A Moray businessman fears stopping points being created to cope with another summer surge in tourists could become “unofficial caravan parks” without proper controls.
Moray Council is planning five locations for motorhomes and caravans to empty chemical toilets and drop rubbish in response to a large increase in visitors last year.
The sites in Burghead, Craigellachie, Portknockie, Portgordon and Ballindalloch will have bins and toilets and have staff assigned to keep them tidy.
However, Colin Fraser, who runs Strathlene Caravan Park near Buckie, has concerns the free stopping points across Moray will be overwhelmed with tourists unless there are proper controls.
‘Parking controls needed at free stopping points’
Moray Council says signs will be put up to inform visitors of capacity limits – but added that it will be up to the police to enforce them.
Mr Fraser, who is also chairman of the Grampian and Tayside branch of the British Holiday and Home Parks Association, said: “I wouldn’t blame people for wanting to use them if they’re free – that’s just the way it is.
“What worries me is that these locations will be sign-posted for people to use so they don’t leave rubbish elsewhere.
“The rationale from motorhome owners is they want to park at the roadside, car park, or somewhere like that. We’ve got a car park across the road from Strathlene and I see people do it.
“What worries me is that there will be people parking around these stopping places whether they can or can’t.
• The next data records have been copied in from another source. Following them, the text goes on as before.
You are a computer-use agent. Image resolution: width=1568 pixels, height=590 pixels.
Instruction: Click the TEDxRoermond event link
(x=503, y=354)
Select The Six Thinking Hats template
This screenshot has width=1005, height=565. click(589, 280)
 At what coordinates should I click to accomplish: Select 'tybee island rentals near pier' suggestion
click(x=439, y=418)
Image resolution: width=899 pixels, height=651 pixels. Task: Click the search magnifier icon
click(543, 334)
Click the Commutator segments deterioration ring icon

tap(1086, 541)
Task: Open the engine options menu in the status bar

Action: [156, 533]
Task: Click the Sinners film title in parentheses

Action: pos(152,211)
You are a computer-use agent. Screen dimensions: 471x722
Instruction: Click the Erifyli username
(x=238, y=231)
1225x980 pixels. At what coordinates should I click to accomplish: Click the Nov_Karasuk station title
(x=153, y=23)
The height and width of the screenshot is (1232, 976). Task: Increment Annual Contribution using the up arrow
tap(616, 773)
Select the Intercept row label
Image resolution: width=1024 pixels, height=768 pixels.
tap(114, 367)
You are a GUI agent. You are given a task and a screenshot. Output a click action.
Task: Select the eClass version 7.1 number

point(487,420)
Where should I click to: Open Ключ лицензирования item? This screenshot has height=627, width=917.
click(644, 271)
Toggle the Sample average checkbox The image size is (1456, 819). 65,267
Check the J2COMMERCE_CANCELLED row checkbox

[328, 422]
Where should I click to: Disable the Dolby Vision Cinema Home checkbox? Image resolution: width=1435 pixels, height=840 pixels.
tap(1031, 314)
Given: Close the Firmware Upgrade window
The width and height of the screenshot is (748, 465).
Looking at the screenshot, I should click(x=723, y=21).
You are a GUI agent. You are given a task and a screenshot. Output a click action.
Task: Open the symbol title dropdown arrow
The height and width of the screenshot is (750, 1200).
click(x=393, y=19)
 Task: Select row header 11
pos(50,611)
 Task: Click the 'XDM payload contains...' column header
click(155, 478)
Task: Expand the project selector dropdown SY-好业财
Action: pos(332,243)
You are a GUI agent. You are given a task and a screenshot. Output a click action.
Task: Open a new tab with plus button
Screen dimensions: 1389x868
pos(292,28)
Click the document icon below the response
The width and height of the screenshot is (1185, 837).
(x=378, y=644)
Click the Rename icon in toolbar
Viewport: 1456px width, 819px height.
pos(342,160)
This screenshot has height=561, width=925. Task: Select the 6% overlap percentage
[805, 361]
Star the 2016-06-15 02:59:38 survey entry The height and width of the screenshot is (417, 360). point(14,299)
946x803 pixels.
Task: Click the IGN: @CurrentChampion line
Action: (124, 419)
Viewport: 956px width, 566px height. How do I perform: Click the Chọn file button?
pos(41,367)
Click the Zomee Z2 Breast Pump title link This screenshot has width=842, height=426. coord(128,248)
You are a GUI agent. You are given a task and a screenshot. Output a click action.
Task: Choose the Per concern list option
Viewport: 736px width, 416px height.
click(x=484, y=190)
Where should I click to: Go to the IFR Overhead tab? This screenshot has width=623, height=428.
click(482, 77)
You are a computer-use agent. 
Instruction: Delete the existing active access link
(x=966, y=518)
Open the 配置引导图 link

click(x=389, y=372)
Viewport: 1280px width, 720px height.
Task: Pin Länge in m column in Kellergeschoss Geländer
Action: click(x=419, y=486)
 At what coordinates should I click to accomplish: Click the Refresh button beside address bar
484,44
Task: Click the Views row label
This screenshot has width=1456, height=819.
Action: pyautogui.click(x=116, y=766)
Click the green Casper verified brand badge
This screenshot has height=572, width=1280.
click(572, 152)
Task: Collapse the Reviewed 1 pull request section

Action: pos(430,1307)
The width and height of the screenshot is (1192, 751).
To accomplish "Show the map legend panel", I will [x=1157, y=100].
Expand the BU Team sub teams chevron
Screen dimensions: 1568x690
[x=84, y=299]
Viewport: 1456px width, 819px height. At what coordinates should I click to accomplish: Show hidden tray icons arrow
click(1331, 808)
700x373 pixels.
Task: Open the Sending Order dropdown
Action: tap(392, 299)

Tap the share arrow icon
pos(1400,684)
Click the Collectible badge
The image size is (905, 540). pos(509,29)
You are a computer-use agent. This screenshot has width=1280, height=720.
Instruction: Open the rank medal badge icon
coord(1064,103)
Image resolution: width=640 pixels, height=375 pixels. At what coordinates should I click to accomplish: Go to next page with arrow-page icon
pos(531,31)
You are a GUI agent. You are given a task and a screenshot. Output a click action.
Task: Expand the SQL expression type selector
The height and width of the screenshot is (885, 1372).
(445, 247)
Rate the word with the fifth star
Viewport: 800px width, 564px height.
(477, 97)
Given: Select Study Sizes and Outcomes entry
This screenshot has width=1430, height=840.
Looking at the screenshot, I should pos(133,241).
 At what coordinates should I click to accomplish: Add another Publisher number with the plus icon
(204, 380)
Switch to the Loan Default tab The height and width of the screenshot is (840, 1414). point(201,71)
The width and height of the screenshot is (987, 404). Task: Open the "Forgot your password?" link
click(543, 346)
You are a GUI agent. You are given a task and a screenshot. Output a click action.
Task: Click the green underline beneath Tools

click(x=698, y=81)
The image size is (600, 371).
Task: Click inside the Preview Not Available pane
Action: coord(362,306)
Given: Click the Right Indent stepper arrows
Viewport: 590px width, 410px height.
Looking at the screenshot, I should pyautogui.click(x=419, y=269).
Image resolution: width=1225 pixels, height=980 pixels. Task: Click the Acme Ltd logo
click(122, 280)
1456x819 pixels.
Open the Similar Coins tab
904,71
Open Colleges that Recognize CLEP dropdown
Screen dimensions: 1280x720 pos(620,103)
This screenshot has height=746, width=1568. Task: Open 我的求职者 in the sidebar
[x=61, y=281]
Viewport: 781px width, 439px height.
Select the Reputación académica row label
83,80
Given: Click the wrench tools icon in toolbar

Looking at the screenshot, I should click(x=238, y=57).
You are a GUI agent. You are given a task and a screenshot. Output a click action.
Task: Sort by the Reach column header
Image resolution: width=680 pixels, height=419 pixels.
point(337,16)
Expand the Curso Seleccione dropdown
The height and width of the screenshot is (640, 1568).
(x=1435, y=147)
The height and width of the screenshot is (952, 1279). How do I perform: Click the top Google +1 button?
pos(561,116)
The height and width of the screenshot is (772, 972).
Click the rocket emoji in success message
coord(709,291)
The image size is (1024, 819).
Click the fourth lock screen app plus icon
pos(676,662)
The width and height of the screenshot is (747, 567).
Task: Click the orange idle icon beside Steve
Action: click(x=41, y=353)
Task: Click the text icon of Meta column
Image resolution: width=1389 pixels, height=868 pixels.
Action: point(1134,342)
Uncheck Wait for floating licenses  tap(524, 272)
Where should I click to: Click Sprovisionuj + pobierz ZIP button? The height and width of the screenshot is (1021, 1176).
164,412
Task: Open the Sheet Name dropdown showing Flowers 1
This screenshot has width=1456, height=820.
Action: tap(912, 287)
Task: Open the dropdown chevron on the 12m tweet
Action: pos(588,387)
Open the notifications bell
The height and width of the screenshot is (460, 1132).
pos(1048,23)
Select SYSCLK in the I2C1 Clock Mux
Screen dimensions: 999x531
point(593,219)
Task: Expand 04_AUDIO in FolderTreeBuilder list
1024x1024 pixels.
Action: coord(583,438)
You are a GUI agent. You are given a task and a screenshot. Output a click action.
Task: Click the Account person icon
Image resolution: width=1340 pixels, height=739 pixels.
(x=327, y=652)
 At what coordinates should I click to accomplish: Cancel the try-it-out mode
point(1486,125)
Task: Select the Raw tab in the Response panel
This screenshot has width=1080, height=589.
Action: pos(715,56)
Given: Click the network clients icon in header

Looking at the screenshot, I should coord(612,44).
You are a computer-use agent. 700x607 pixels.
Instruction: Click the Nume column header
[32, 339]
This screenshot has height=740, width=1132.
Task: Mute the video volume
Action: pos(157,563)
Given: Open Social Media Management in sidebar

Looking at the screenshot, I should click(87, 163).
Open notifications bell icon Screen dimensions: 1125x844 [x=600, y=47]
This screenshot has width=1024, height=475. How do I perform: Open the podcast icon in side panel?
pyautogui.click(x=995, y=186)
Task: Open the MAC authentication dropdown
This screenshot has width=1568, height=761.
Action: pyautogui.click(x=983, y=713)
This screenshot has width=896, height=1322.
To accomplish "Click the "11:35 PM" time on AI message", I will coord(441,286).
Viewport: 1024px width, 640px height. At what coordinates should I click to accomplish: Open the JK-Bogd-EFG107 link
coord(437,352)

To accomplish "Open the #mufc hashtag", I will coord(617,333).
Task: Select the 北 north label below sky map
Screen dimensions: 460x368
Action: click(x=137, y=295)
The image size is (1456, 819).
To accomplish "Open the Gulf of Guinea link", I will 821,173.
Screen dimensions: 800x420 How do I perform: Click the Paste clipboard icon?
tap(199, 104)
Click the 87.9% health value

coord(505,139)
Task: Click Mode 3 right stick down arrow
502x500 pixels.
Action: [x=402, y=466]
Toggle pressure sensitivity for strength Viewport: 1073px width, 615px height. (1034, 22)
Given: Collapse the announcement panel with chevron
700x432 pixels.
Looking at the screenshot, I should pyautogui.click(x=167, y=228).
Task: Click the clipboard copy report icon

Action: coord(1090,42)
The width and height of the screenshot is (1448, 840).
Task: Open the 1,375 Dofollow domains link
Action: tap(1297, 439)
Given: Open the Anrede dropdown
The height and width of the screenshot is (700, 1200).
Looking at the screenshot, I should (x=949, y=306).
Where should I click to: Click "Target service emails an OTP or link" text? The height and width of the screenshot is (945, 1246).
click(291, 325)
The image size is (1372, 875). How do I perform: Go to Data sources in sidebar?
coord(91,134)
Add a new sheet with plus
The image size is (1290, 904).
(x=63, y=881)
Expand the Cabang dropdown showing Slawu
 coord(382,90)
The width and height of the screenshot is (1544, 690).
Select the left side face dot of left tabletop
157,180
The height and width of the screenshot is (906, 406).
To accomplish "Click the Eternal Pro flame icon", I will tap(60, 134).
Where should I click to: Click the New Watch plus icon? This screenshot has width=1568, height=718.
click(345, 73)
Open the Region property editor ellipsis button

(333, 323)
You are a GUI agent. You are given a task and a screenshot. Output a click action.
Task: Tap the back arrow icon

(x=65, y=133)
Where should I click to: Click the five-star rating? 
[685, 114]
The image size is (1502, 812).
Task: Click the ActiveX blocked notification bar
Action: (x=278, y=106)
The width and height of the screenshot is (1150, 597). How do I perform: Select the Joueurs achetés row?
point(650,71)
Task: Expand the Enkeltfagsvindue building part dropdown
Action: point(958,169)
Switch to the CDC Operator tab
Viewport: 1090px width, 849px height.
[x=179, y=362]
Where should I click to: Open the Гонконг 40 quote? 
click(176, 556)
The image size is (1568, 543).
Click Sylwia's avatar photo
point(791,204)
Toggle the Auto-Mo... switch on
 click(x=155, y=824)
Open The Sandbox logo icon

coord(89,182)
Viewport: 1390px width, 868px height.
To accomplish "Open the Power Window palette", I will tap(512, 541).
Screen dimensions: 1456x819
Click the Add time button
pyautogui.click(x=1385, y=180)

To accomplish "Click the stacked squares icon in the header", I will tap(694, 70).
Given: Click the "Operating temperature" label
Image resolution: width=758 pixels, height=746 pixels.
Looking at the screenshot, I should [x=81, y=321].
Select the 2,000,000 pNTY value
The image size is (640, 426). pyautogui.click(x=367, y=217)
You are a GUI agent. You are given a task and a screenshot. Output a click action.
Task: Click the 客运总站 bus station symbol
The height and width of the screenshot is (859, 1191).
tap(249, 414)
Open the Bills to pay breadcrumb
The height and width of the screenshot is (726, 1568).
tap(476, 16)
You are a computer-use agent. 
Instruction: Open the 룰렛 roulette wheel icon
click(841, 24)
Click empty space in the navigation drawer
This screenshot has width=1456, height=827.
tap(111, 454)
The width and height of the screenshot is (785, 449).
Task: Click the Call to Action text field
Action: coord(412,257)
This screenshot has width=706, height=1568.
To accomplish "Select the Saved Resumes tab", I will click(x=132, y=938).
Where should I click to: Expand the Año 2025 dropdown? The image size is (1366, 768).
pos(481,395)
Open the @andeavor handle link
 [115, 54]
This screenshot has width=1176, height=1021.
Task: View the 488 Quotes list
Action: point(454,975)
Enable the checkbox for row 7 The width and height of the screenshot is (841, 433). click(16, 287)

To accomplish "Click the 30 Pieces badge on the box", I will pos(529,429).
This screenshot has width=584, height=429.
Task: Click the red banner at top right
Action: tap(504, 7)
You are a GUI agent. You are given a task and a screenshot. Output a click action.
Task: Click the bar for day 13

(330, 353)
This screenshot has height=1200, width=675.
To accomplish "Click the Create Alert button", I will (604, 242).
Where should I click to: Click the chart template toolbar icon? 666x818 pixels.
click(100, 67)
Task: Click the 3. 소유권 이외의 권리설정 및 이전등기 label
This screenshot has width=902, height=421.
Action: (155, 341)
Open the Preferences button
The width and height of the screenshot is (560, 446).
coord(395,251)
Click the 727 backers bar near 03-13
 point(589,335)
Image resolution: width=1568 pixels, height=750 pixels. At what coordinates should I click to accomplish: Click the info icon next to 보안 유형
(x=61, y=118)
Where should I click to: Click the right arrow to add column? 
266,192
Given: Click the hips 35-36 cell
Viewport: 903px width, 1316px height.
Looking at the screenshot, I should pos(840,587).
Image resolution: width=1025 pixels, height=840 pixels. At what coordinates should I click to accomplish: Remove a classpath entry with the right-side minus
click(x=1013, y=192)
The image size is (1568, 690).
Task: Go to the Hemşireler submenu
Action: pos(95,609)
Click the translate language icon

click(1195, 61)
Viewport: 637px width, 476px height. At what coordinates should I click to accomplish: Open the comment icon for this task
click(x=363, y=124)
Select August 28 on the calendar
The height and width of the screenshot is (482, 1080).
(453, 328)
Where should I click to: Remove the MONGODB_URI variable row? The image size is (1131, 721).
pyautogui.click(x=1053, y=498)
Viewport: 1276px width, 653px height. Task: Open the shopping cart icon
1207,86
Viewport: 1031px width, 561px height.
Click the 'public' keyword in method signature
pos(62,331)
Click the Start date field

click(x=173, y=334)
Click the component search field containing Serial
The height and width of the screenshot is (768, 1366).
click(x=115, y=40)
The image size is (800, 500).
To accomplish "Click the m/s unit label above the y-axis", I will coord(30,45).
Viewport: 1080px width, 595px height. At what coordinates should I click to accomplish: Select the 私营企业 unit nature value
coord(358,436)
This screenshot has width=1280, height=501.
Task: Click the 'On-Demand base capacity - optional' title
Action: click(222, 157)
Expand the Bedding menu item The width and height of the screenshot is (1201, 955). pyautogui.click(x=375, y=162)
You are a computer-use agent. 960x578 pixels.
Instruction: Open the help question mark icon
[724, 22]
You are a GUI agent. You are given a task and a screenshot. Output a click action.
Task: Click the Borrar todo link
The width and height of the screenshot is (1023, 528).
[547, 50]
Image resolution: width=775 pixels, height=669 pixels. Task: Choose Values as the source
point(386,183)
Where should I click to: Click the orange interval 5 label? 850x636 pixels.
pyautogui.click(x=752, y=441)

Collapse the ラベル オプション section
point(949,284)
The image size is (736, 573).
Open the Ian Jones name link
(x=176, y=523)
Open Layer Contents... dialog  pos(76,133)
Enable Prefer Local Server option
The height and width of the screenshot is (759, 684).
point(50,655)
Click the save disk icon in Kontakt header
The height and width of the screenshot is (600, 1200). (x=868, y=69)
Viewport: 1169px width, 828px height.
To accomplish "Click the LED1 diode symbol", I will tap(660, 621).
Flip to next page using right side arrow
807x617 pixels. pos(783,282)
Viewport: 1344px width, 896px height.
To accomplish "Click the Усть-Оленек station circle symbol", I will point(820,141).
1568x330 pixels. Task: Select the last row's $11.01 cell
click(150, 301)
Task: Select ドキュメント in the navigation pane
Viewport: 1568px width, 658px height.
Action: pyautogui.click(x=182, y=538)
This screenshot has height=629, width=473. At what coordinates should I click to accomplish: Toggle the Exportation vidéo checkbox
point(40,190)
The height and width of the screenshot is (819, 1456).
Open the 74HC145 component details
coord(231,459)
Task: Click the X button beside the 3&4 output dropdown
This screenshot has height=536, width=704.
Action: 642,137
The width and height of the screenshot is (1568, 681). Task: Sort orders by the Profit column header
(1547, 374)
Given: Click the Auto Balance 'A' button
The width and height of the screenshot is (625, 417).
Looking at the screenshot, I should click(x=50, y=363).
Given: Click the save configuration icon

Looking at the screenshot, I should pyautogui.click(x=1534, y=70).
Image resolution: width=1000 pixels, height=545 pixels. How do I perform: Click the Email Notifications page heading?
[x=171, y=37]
I don’t know how they will stop them.
“The new stops will not in any way whatsoever stop the problem with motorhomes wild parking, it is more likely to encourage it.”
Improvements planned in Moray ahead of another summer staycation surge
Concerns about some anti-social wild camping putting pressure on rural communities have been reported across Scotland during the coronavirus pandemic.
In Moray campaigners in Findhorn have submitted planning documents to control the number of motorhomes allowed at the village beach car park.
Meanwhile, plans are also being prepared to expand the coastal car park at Hopeman and other popular destinations in the future.
Moray Council says it is planning to make improvements in time for the summer at the five stopping places, with staff assigned to maintain them.
A spokeswoman said: “We’re responsibly preparing for an increase in demand for stopovers as people look to take staycations as restrictions ease, and to mitigate against any complaints regarding waste disposal in particular.
“We’re improving infrastructure to allow safe and hygienic stopovers by introducing chargeable waste disposal points.
“In these locations, as well as Lossiemouth, we’re improving parking surfaces, improving signage and toilet facilities where applicable. These sites will have signage installed to indicate capacity and we encourage all motorists to use the site respectfully and responsibly.
“We will have mobile staff to service areas and handle issues which crop up, and any dangerous or illegal on-street parking will be a police enforcement issue.”
Last week, details emerged about the preparations being made to increase the number of public toilets and parking spaces at Highland tourism hotspots ahead of an anticipated influx of visitors this summer.
Cairngorm National Park Authority (CNPA), Highland Council and Highlands and Islands Enterprise (HIE) outlined plans in dealing with the hordes that are expected to descend once travel restrictions are eased on April 26.
Bosses at CNPA have revealed they are adding to their seasonal rangers, who are going back out on patrol on April 2.
There is also a new roadside path being provided from the Loch Morlich beach car park to Glenmore Lodge turn-off.
A 30mph speed limit is being introduced in Glenmore, and there will also be four road-slowing features.